ECML PKDD Discovery Challenge 2008

Introduction

This year's discovery challenge presents two tasks in the new area of social bookmarking. One task covers spam detection and the other covers tag recommendations. As we are hosting the social bookmark and publication sharing system BibSonomy, we are able to provide a dataset of BibSonomy for the challenge. A training dataset for both tasks is provided at the beginning of the competition. The test dataset will be released 48 hours before the final deadline. Due to a very tight schedule we cannot grant any deadline extension. The presentation of the results will take place at the ECML/PKDD workshop where the top teams are invited to present their approaches and results.

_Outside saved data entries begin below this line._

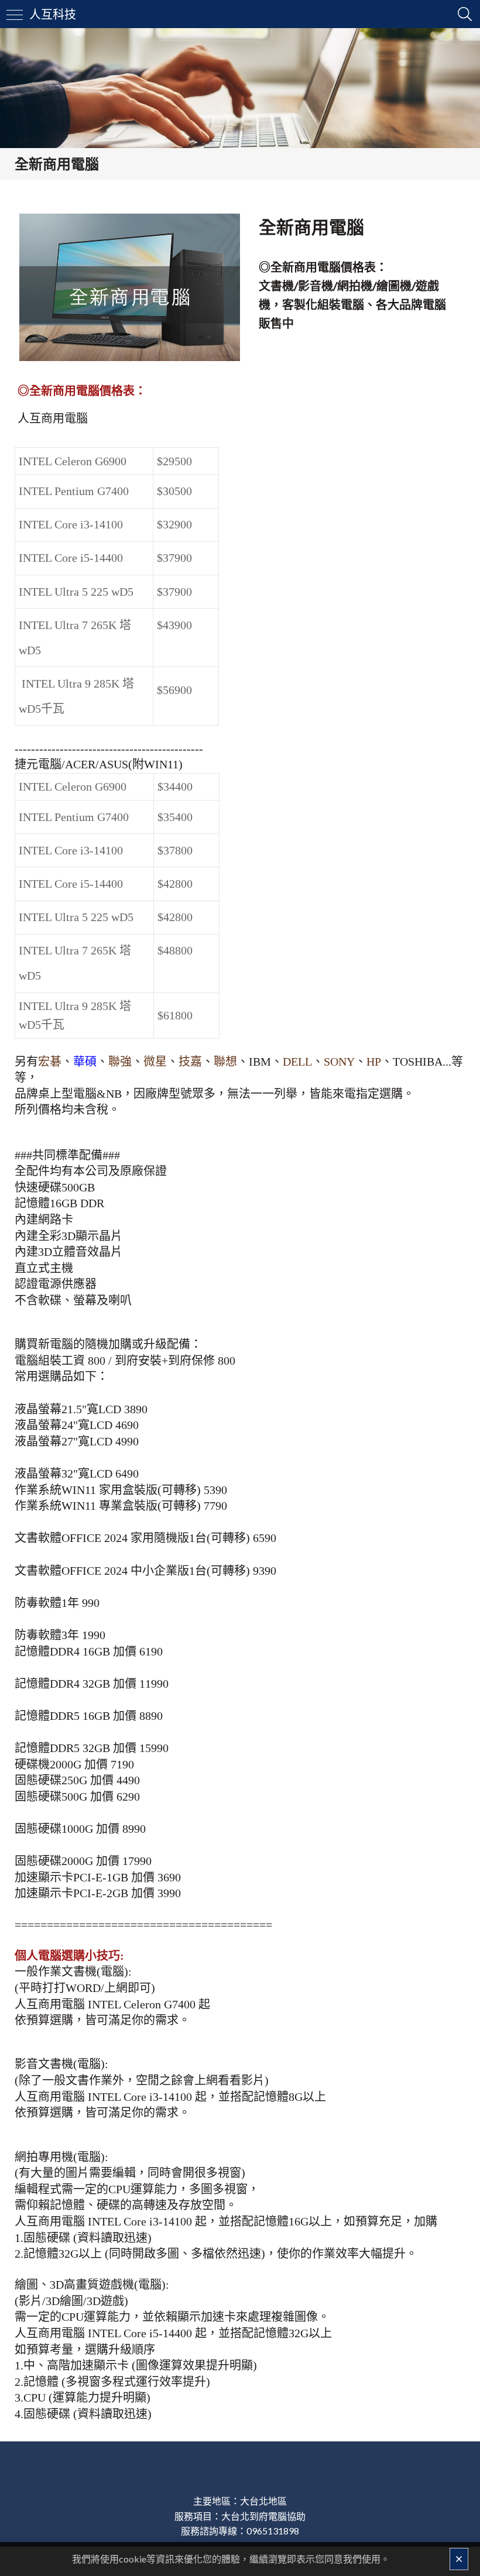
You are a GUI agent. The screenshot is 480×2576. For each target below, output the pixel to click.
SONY (339, 1061)
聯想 (225, 1061)
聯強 (120, 1061)
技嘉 (190, 1061)
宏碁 (49, 1061)
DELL (297, 1061)
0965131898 (272, 2530)
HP (373, 1061)
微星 (155, 1061)
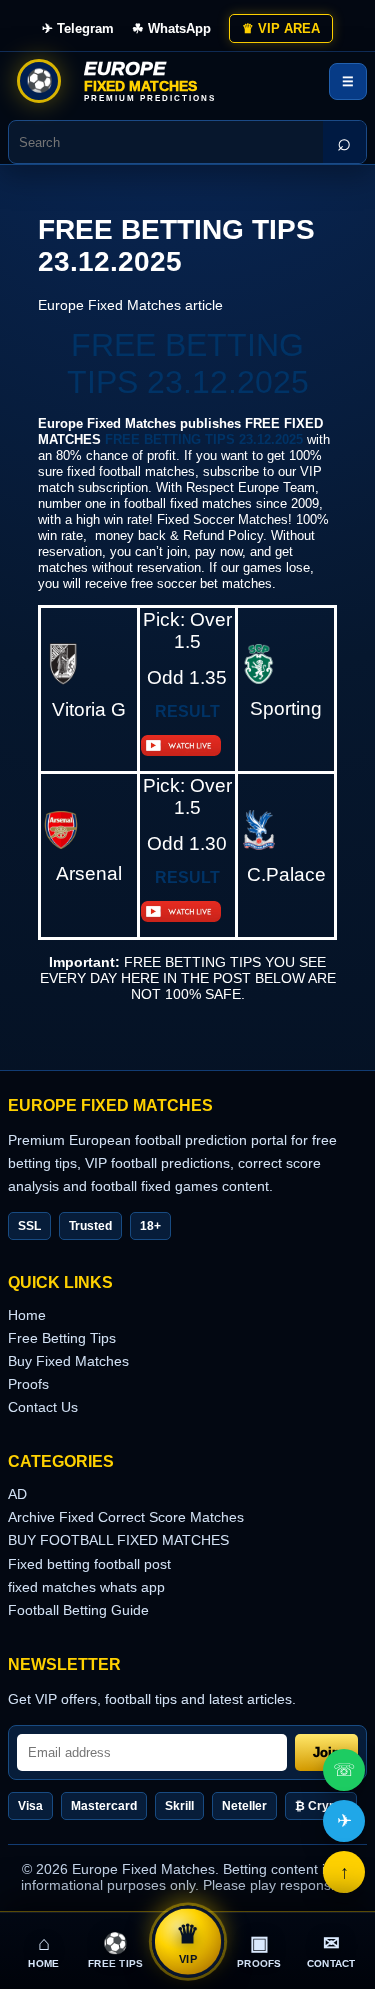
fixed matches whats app (86, 1587)
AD (17, 1494)
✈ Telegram (78, 28)
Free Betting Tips (62, 1338)
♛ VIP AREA (281, 28)
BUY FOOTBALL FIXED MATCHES (118, 1540)
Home (27, 1315)
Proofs (28, 1384)
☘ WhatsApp (171, 28)
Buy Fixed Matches (68, 1361)
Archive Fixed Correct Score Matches (126, 1517)
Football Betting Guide (78, 1610)
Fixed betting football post (89, 1564)
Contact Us (43, 1407)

To get started with the tasks we suggest that you make yourself familiar with BibSonomy. A more formal description of the underlying structure which is called folksonomy is given in this paper (pdf here) where also a descriptions of the BibSonomy components are given. Next step is to subscribe to the mailing list rsdc08. We will use the list to distribute news about the challenge or other important information. Furthermore, the list can be used to clarify questions about the dataset and the different tasks. As the welcome message on the list contains information about how to access the dataset, subscribing to this list is essential to participate in the challenge. You can participate at only one of the challenges, or at both challenges.

Tasks

1. Spam Detection in Social Bookmarking Systems

With the growing popularity of social bookmarking systems, spammers discovered this kind of service as a playground for their activities. Usually they pursue two goals: On the one hand, they place links in the system to attract people to advertising sites. On the other hand, they increase the PageRank of their sites by placing links in as many popular web 2.0 sites as possible, in order to increase their visibility in Google and other search engines. Usual counter-measures like captchas are not efficient enough to effectively prevent the misuse of the system. In the last year, we were able to collect data of more than 2,000 active users and more than 25,000 spammers by manually labeling spammers and non-spammers. The provided dataset consists of these users and of all their posts. This includes all public information such as the url, the description and all tags of the post. The goal of this challenge is to learn a model which predicts whether a user is a spammer or not. In order to detect spammers as early as possible, the model should make good predictions for a user when he submits his first post.

Dataset description

A general description of the dataset can be found here. For the spam detection task all provided files are relevant.

Evaluation

All participants can use the training dataset to fit the model. The training dataset contains flags that identify users as spammers or non-spammers. The test dataset will have the same format as the training dataset and can be downloaded two days before the end of the competition. It will contain users of a future period. All participants must send a sorted file containing one line, for each user, composed by the user number and a confidence value separated by a tab. The higher the confidence value, the higher the probability that the user is a spammer. The highest confidence should come first.

			user spam
                        1234  1
			1235  0.987
			1236  0.765
                        1239  0
			

If no prediction is provided we assume the user is not a spammer. The evaluation criterion is the AUC (the Area under the ROC Curve) value. We compare the submitted spammer predictions of the participants with the manually assigned labels on a user basis.

Script to calculate AUC

This script (updated at 2008-07-25) provides an example how we will calculate the AUC value. As input you need two files: one with the user_id and the true class, one sorted file with the user_id and the confidence value.
With the test files true containing the true classes and pred containing the confidence, the script should output an AUC value of approx. 0.5417.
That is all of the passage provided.